There is undoubtedly a tight coupling between osteogenic, adipogenic, and vasculogenic elements at both the cellular and a larger
macrostructural level. It has even become apparent that multiple divergent specialized niches may exist within the bone marrow microenvironment designed to support and direct HSCs along particular
blood cell lineages.15,26,27 Despite these complexities, however, as
our understanding of the HSC niche continues to evolve, important
implications have arisen for tissue engineering. Given the ability for
the niche to regulate stem cell function, by manipulation of this microenvironment, the potential exists to precisely control stem cell survival, proliferation, and lineage-specific differentiation. This may be
accomplished through modification of the surrounding 3-dimensional
structure, neighboring niche cells, and through the use of various
growth factors and cytokines (Fig. 2).
Crafting the Structural Niche
The ability to fabricate a 3-dimensional structure with synthetic
biopolymers around which stem cells may be implanted allows for
potential modulation of cellular activity in vivo. Not only should it
be a means for delivery, but it should also serve to both enhance stem
cell survival and proliferation. Specific biomaterials have been
designed which can interact with stem cells directly or indirectly
through modification of the mechanical environment. Phipps and colleagues28 demonstrated that a tricomponent scaffold consisting of
polycaprolactone, collagen I, and hydroxyapatite nanoparticles electrospun into a 3-dimensional lattice was capable of inducing MSCs
to adhere, spread, and proliferate. This has also been reported by
many with apatite-coated and noncoated polylactic-co-glycolic acid
scaffolds.29Y32 Similar effects on stem cells have recently been shown
The Seed and the Soil
using hydrogel scaffolds, with Rustad et al33 describing a pullulancollagen construct to be effective as a biomaterial-based niche
for delivery of MSCs into wounds. Within such an environment,
MSCs were found to up-regulate expression of transcription factors
associated with maintenance of pluripotency and self-renewal, secrete
VEGF, and accelerate wound healing in mice. Importantly, cells delivered within the hydrogel were found to remain viable longer and
demonstrated enhanced engraftment when compared to cells injected
alone.33 These data highlight the ability for a carefully constructed
3-dimensional environment to significantly impact stem cell biology.

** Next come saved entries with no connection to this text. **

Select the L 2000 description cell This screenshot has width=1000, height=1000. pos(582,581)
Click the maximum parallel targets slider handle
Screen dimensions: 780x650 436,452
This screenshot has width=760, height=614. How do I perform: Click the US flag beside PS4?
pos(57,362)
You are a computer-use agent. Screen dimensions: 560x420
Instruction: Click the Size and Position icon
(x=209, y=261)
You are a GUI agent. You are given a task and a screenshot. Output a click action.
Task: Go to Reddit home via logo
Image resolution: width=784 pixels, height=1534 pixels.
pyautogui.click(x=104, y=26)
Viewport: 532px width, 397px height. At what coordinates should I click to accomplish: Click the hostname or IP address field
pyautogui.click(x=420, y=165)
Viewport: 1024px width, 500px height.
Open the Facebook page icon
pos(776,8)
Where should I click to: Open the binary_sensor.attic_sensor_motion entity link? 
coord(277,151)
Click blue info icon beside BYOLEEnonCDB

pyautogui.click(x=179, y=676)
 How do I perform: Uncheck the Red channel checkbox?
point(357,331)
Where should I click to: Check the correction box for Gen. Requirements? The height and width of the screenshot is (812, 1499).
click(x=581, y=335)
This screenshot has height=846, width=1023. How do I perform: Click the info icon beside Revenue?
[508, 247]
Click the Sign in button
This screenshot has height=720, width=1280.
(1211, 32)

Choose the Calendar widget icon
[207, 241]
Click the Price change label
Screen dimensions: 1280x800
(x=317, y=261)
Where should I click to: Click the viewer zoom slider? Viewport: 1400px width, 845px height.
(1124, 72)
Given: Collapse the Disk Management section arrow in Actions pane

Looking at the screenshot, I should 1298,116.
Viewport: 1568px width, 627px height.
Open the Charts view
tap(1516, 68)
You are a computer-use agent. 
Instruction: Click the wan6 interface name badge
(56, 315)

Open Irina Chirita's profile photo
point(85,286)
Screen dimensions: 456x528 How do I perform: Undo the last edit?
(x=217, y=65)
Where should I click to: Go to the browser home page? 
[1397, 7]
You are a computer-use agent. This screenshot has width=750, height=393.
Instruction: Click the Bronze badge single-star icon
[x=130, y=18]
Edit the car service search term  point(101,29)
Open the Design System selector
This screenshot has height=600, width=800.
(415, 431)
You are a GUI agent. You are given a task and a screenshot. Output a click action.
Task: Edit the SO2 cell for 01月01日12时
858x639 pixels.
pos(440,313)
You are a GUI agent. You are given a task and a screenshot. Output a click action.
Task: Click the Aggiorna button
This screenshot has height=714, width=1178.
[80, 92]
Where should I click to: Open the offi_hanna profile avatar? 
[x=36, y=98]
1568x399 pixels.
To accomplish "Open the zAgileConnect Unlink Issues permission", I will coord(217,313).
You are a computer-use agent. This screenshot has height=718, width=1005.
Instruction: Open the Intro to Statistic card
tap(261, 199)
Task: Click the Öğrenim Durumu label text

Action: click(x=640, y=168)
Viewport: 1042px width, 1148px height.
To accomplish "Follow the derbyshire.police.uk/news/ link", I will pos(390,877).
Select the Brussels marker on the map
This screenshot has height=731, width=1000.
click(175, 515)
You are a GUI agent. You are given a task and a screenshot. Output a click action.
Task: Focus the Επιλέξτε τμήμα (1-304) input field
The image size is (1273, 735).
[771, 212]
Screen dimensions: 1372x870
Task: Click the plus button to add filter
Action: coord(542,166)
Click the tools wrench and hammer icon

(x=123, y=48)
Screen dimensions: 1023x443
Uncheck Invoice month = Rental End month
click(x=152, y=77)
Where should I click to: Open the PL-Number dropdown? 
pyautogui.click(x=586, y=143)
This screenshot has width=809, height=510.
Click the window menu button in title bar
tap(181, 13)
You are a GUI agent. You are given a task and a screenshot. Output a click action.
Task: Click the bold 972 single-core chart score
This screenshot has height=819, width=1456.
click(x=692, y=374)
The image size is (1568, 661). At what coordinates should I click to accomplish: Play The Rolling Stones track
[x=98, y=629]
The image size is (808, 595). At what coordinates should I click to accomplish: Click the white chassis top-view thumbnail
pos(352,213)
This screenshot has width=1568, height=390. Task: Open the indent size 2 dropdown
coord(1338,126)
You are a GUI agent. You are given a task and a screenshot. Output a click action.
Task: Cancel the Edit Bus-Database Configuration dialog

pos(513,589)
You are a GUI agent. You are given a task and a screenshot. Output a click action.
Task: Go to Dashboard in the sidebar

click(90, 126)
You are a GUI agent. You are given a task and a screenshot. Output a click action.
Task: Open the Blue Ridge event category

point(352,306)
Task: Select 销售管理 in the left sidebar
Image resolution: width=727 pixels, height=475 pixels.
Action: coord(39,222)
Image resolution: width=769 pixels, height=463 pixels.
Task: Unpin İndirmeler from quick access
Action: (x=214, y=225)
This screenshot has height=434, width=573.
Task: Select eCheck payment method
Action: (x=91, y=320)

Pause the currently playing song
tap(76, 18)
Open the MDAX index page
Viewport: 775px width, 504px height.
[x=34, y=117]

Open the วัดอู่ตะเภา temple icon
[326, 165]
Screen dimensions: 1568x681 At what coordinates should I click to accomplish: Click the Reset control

As a functional niche, these structures are thus capable of augmenting
both stem cell viability and their regenerative potential.
Modifying the Cellular Niche
As neighboring cells within the microenvironmental niche
have been shown to play an instructive role for HSCs, researchers
have also sought to manipulate cell-cell interactions to dictate stem
cell activity for tissue engineering purposes. Mesenchymal stem cells
are known to strongly interact with endothelial cells within the intima
and adventitia of blood vessels. In light of this, investigators have
established that MSCs seeded within a 3-dimensional niche composed of collagens I and III in addition to endothelial cells are capable
of forming vessel-like tubes.34 In contrast, constructs without endothelial cells were unable to effect similar results.
The ability for cell-cell interactions to also direct chondrogenic
stem cell differentiation has been evaluated using primary chondrocytes to alter MSC biology. By culturing either bone marrow-derived
MSCs or adipose-derived stromal cells (ASCs) in concert with primary human chondrocytes, increased glycosaminoglycan content could
be detected along with enhanced levels of type II collagen.35 Such
chondroinduction was found to be secondary to both MSC-induced
chondrocyte proliferation and chondrocyte-enhanced MSC chondrogenesis, highlighting the potential complex 2-way interactions between stem cells and their surrounding niche.
Finally, to promote osteogenic differentiation of stem cells,
several studies have evaluated the capacity for multiple types of
neighboring cells to enhance bone formation. Interestingly, human
umbilical vein endothelial cells within a 3-dimensional spheroid construct have been found to inhibit adipogenic differentiation of MSCs
and instead activate expression of both endogenous Wnts and BMPs
to promote osteogenic differentiation.36 Alternatively, MSCs have
also been found to interact with primary osteoblasts or periosteal
derived cells, resulting in enhanced levels of collagen type I and
Runx-2 transcripts.37 Collectively, these findings underscore the importance of heterotypic cell-cell interactions in the regulation of
stem cell behavior, as previously described with the HSC niche. In
a 3-dimensional environment, both human umbilical vein endothelial cells and primary osteoblasts may thus augment the osteogenic
potential of MSCs, providing potential strategy to enhance bone
tissue engineering.
Optimizing the Cytokine Niche
FIGURE 2. The microenvironmental niche can regulate stem
cell behavior and development. This can be accomplished
through biomaterial composition and regulation of mechanical
stimuli, incorporation of protein mimetics, small molecules,
or vehicles for gene therapy, or by facilitating heterotypic
cell-cell interactions.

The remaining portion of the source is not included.